Bass is a hard thing to get right, and you really have to listen to it in context with the rest of the tracks, or else any changes you make while listening to it solo usually won’t work at all when all the other tracks are brought back in. I’m constantly going back and reworking the bass, with minor adjustments (or, sometimes major) as I get further along in the mix and get all the other tracks sitting where I want them.

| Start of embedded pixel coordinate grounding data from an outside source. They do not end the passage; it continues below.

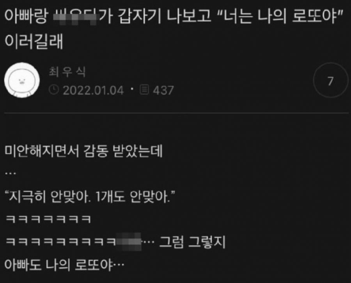
Task: Click the quoted phrase "너는 나의 로또야" in title
Action: click(280, 16)
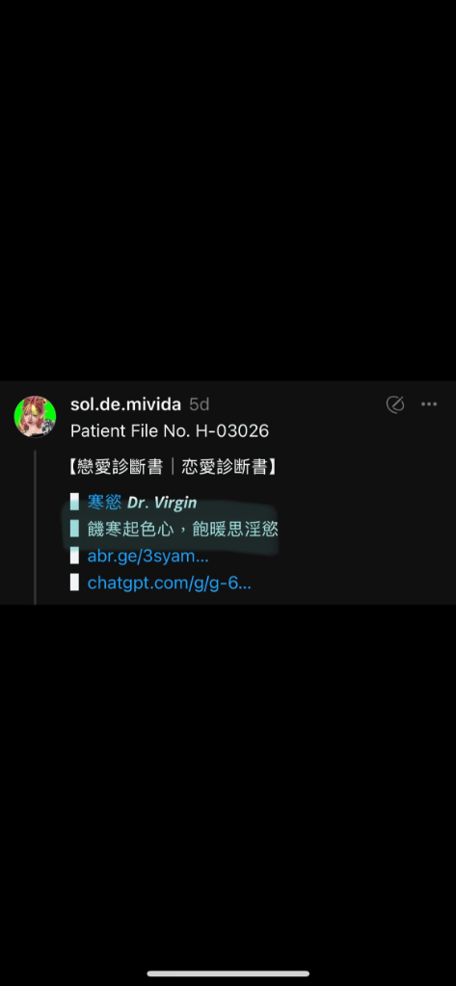Tap the 恋愛診断書 Japanese title text
Screen dimensions: 456x986
coord(225,467)
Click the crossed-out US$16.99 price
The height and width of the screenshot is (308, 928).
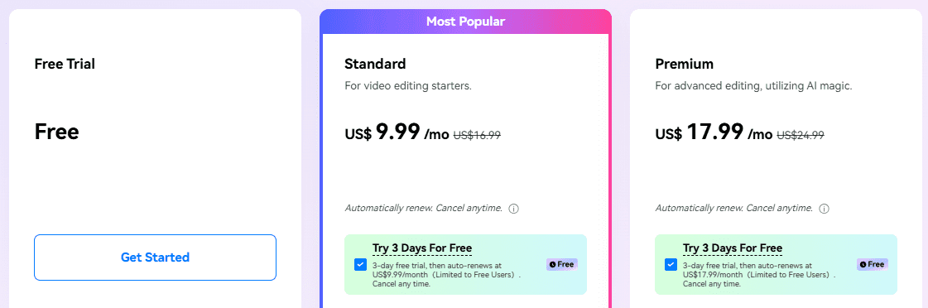tap(477, 135)
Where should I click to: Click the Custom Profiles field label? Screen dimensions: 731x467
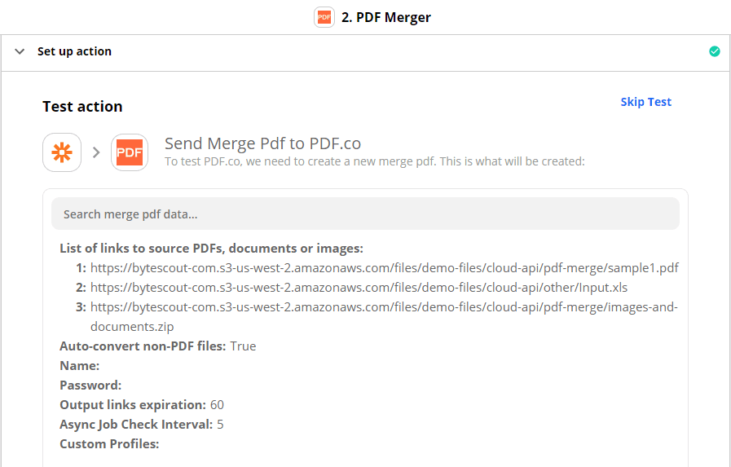click(109, 443)
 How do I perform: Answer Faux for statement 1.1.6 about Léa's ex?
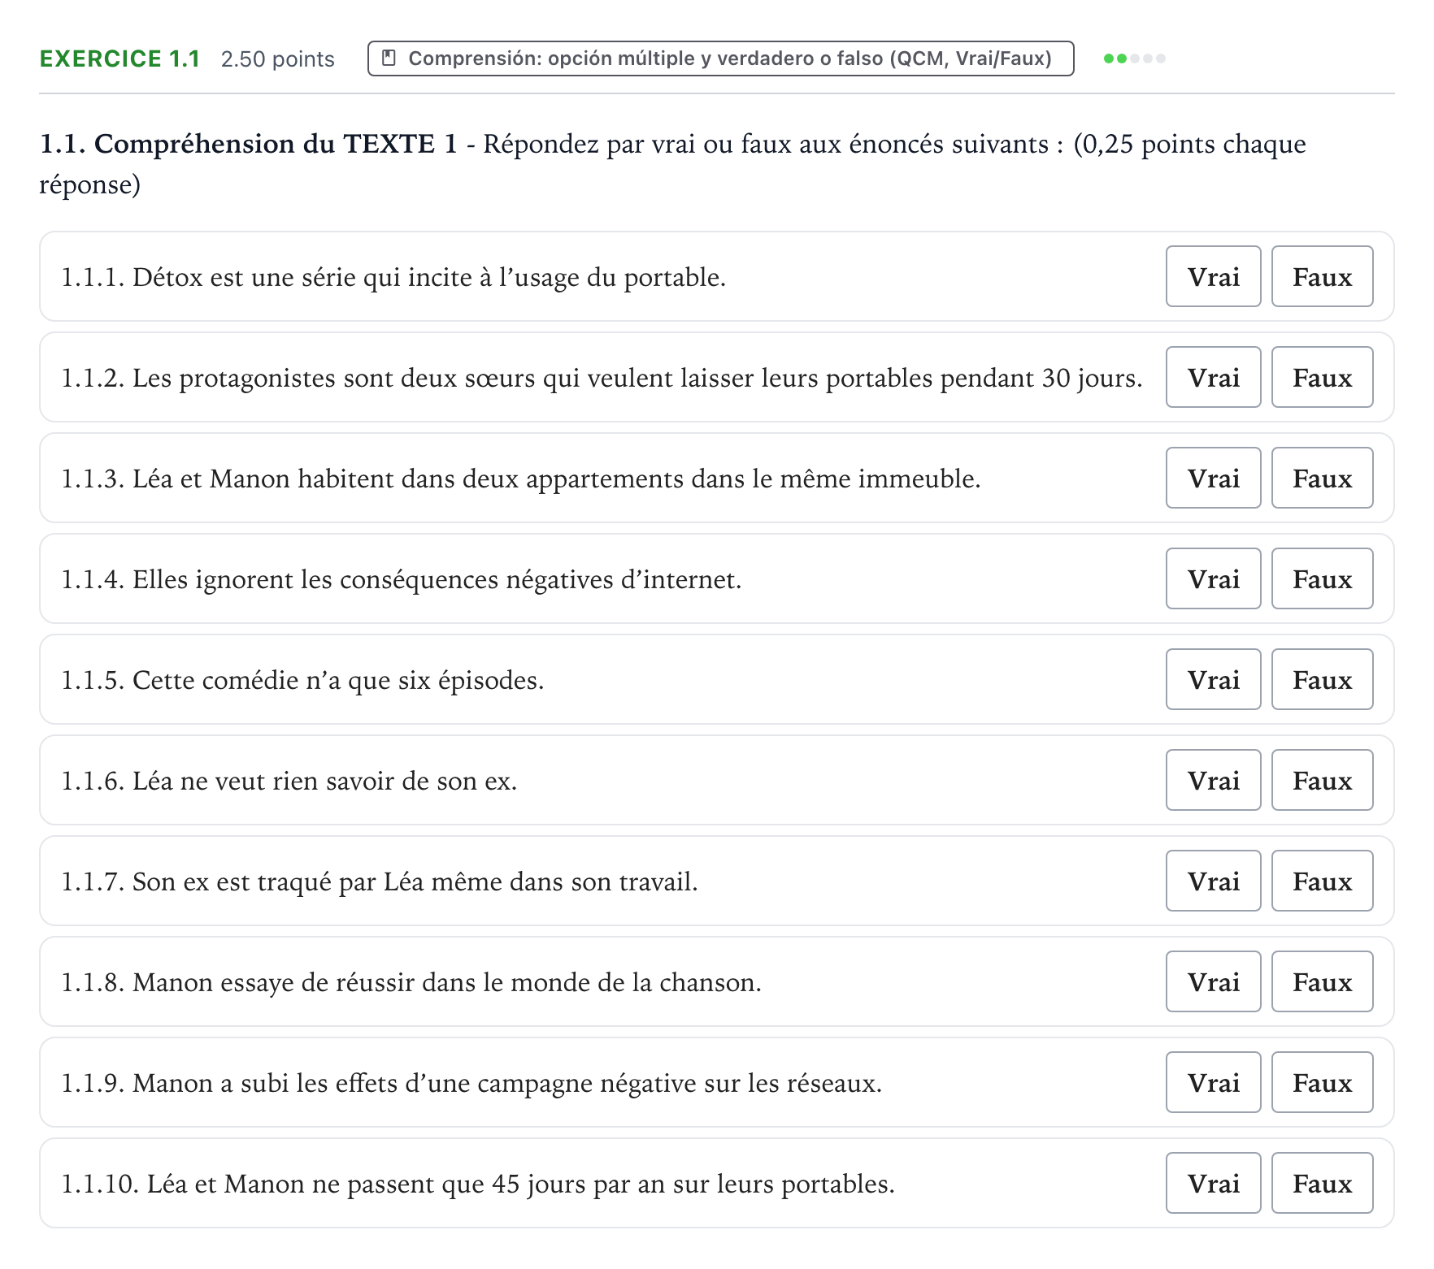click(1322, 780)
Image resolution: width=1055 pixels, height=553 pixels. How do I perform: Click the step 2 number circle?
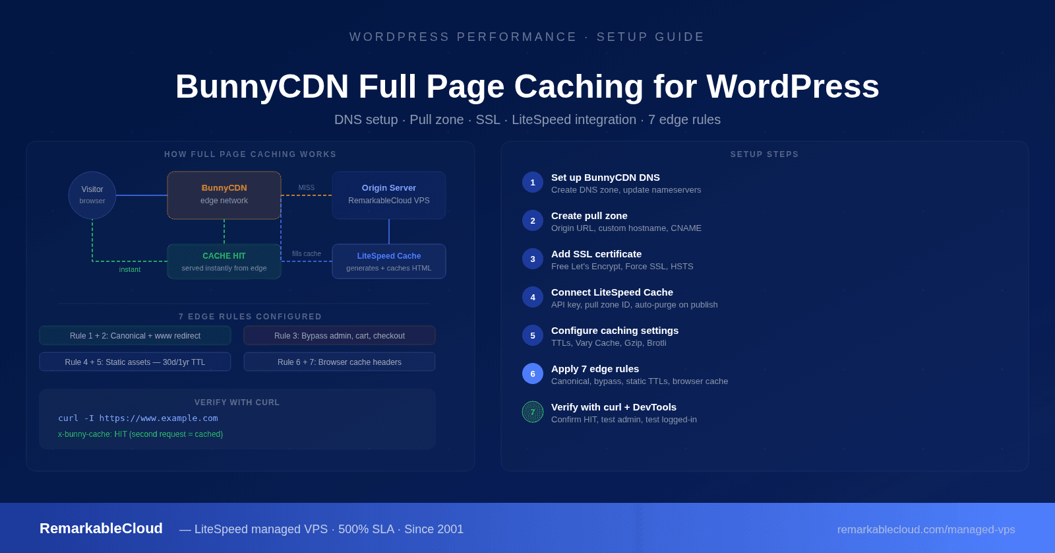tap(533, 220)
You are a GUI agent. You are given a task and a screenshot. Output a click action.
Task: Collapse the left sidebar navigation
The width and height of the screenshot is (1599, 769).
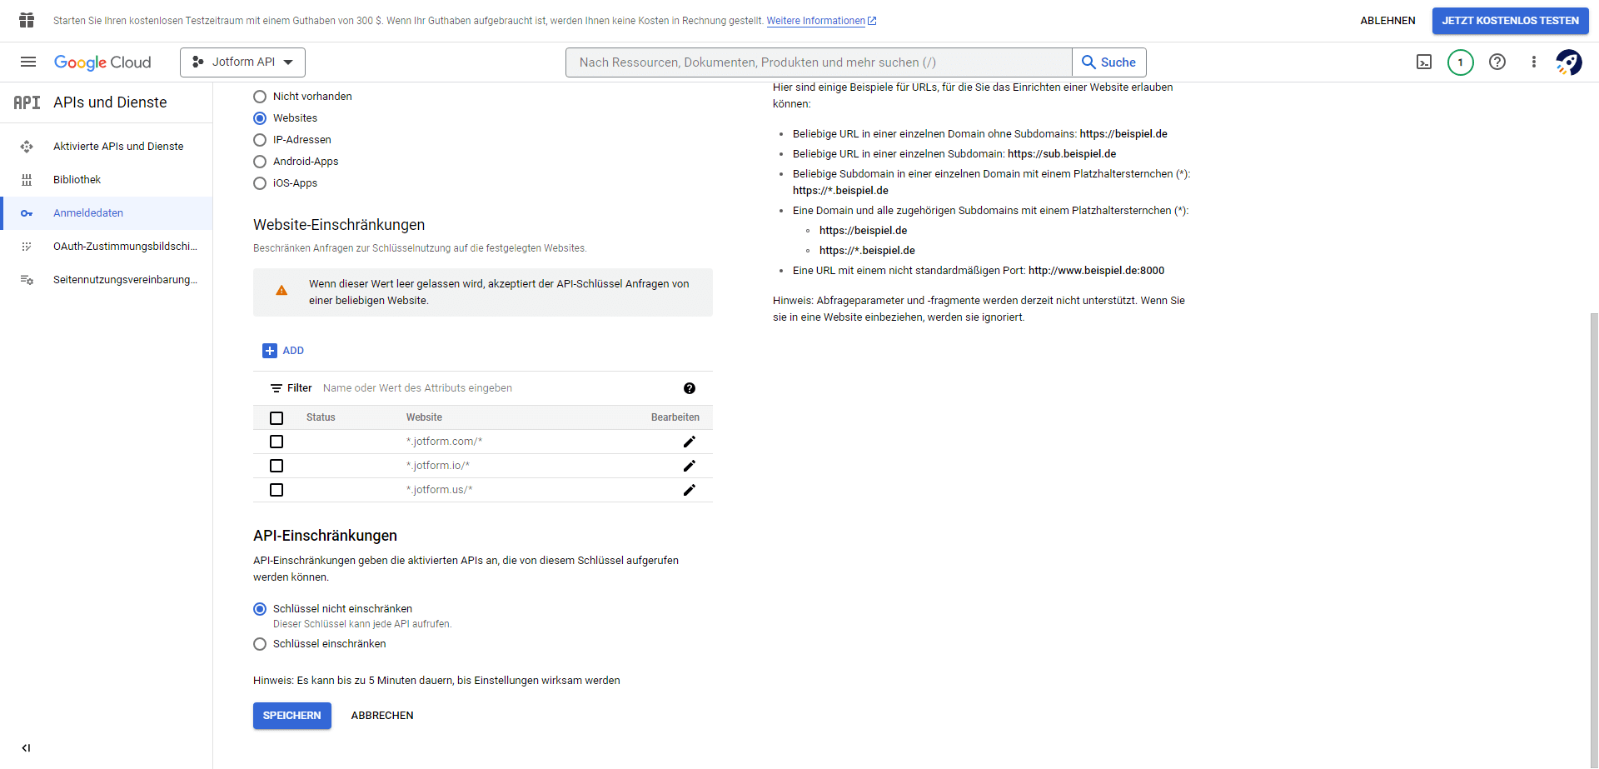(x=26, y=748)
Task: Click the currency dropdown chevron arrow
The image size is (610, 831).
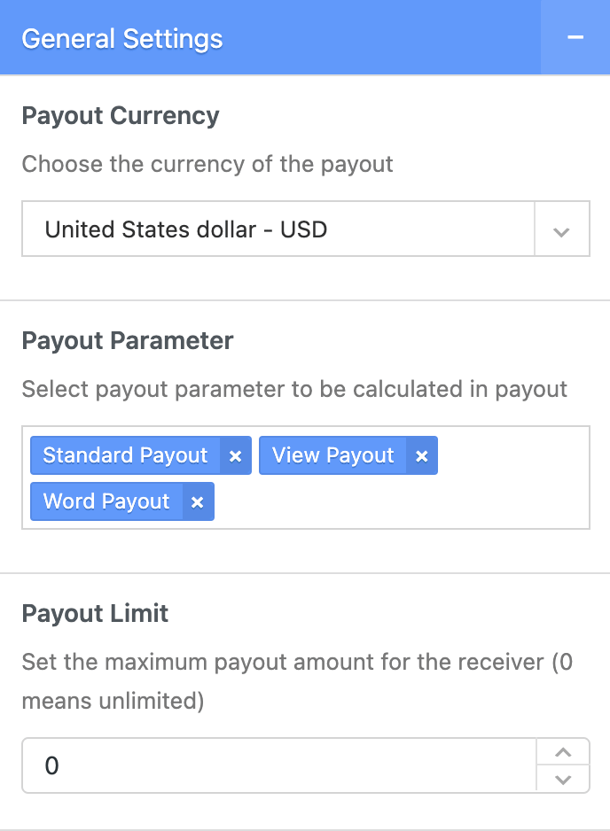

Sorry… not much of a direct answer to your question, but I guess I’m not the person to ask since I rarely (maybe never?) use a multi-band compressor on bass. In fact, I rarely use it on any tracks, except for de-essing vocals (and sometimes de-essing drums for overly loud/splashy cymbals). If I did use a multi-band compressor, I still wouldn’t have any fixed “rule of thumb” frequencies I would use. If I was splitting it into 3 bands, I would try to isolate the lower fundamental frequencies in one band, which would depend on the key of the song and the sound of the bass, and then the second band would be the mids and the most important harmonics, while the third band would be more string noise and amp hiss/noise type stuff. In that situation, it would be a lot of sliding the cross-over points around to find the best compromise, and then I’d probably use a slower attack & release on the low band, and quicker attack/release on the mid band, and then adjust compression amount and make-up gain on each band as needed to make it work in each section of the song and for the sound and style of playing of the bass player.
Follow up via email:
Stephen – I don’t know if you answered the question or not exactly. I have read this article before and it was very informative. However, my question is one of being able to “even out the bass” to give the track a more balanced bass response. As you mentioned/answered in a previous question, the lower frequencies tend to excite the compressor more because the frequencies spend more time above the threshold. However, when I place a compressor on the bass guitar track it also greatly affects the higher bass frequencies. My question was when using a multiband compressor, are there suggested frequencies (I have a 3 band compressor you might say with ability to adjust frequency bands) with which to set the frequency bands to help even out the frequencies and bass response to get a more even sound? Is what I’m asking make sense?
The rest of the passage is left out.